The Lunar Weight of Silence

The Lunar Weight of Silence

My grandmother always said that grief is just love with nowhere to go. Pathetic, really—how we cling to stones and dates as if they could hold a soul in place.
I stand here under this oversized moon, dressed in silk that feels too heavy for my skin, pretending I’m the dutiful daughter returning home once more. The air is cold enough to bite through my resolve, but it's honest. At least the frost doesn't lie about where you belong.
Then he arrives—Kenji. He walks with a quiet arrogance that usually makes me want to snap his spirit in half, yet today he just stands beside me without saying a word. No clumsy condolences or rehearsed platitudes. Just the smell of cedar and rain clinging to his coat.
He reaches out and brushes a stray hair from my forehead. His fingers are warm—too warm for this graveyard atmosphere—and it feels like an intrusion on my meticulously curated sorrow. I want to push him away, to tell him that loneliness is a private sanctuary he hasn't earned the right to enter.
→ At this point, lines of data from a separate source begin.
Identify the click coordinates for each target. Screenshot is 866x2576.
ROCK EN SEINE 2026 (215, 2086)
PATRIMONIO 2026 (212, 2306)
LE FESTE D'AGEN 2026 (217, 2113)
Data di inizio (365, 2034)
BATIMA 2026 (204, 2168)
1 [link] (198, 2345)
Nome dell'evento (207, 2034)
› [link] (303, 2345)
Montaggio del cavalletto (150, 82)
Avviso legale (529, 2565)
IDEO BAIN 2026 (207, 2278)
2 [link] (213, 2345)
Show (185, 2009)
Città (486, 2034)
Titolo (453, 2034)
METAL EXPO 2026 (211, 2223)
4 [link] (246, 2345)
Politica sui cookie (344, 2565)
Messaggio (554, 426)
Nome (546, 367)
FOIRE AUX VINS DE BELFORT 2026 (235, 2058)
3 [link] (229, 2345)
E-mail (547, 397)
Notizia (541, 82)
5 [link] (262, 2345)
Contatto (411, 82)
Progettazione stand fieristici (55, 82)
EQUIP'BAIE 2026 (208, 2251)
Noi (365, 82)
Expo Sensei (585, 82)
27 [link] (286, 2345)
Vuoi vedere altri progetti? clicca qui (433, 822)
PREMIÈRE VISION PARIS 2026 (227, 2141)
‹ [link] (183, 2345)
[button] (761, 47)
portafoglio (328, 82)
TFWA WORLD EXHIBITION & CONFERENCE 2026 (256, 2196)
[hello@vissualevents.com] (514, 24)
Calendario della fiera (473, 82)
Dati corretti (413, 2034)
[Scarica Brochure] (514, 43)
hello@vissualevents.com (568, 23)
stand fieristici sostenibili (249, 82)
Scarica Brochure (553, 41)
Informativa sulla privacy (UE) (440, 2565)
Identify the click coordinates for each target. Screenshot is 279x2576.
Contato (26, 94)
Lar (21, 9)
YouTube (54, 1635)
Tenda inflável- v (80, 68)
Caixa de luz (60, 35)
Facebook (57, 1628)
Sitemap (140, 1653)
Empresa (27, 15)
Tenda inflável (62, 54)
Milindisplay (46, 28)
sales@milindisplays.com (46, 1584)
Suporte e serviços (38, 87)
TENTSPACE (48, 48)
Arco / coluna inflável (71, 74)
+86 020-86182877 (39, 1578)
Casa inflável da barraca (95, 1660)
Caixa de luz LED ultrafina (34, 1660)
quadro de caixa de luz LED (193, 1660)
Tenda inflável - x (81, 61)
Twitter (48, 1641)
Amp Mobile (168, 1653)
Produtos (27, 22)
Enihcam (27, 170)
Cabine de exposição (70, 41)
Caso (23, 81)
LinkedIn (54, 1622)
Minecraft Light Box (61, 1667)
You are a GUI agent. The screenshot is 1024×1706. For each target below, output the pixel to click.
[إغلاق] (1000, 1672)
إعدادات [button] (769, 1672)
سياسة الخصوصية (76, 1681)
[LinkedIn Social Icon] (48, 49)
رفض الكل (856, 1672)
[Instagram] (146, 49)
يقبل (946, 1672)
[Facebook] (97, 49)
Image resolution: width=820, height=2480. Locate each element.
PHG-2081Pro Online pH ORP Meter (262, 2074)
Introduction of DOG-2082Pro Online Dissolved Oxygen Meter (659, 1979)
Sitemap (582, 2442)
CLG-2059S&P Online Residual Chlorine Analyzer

But as his hand lingers, sliding down to cup my cheek with a tenderness that borders on heresy, I feel my walls crack. It’s an annoying sensation—being seen through all these layers of black fabric and stoic silence. He doesn't ask if I'm okay; he knows I'm not.
He leans in close, his breath ghosting against my ear, whispering that we can leave whenever the ghosts stop talking. In that moment, the dead seem less important than this living man who refuses to let me freeze alone in a crowd of monuments.
I hate how much I need him right now.